# [REQUIRED ACTION]
Restate word for word each line from the one containing "You are a computer-use agent." through the end of the material, and nothing more. Drop every picture.

┌────────

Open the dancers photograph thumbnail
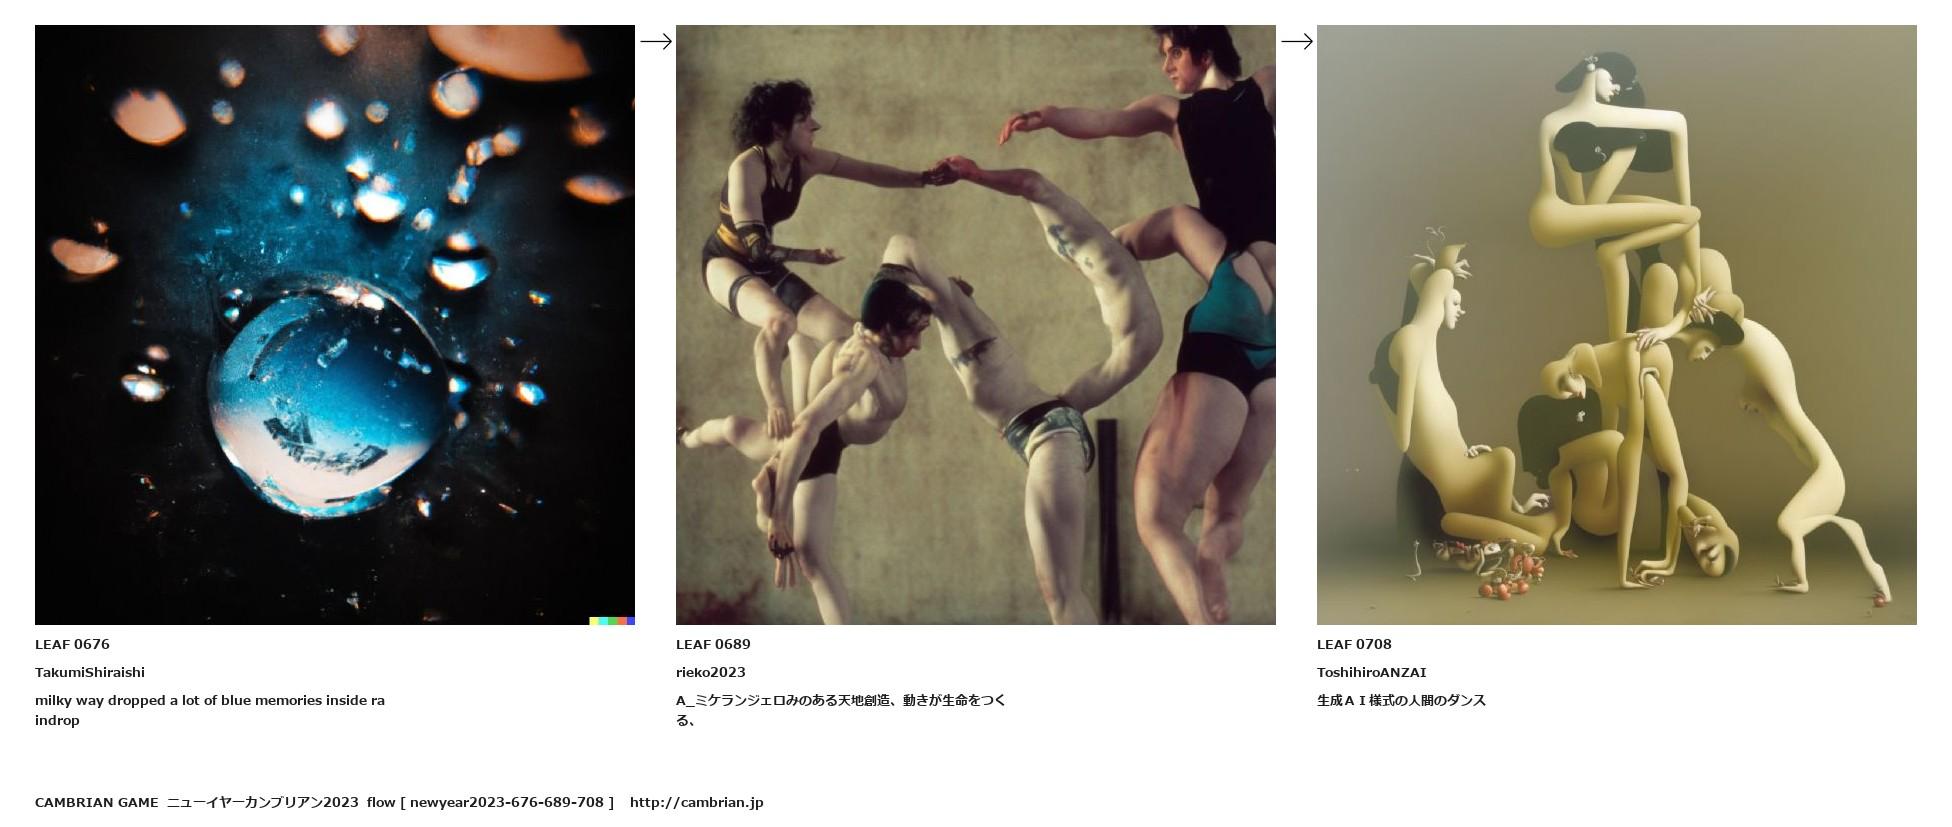Image resolution: width=1952 pixels, height=827 pixels. click(976, 325)
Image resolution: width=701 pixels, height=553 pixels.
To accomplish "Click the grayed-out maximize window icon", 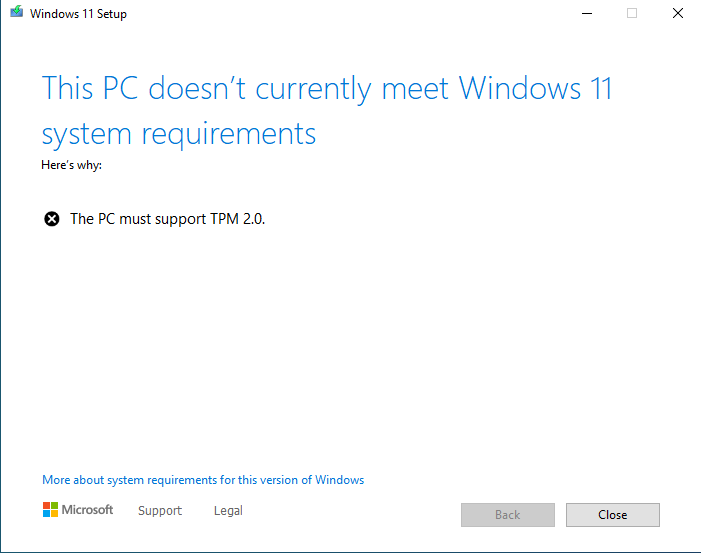I will (x=632, y=13).
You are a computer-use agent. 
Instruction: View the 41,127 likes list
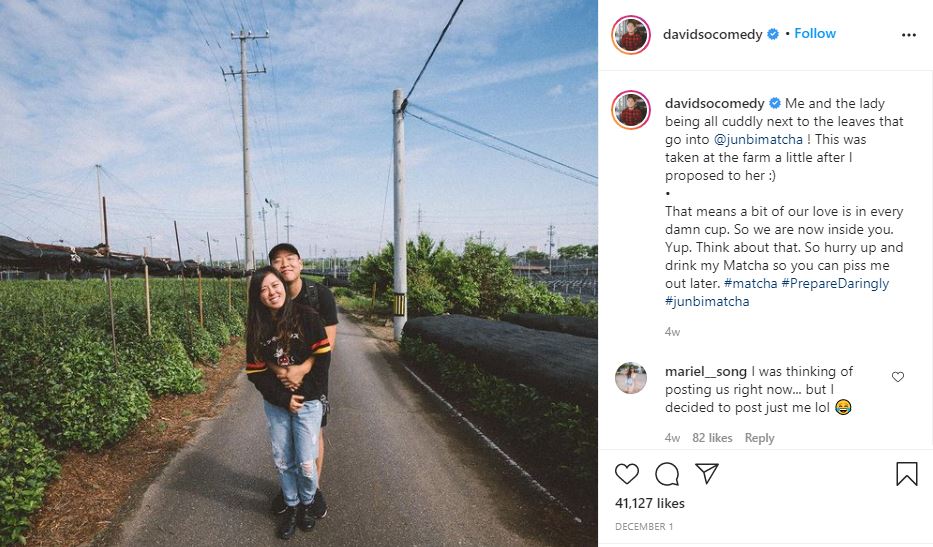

└────────

# [OUTPUT OF THE EXERCISE]
You are a computer-use agent. 
Instruction: View the 41,127 likes list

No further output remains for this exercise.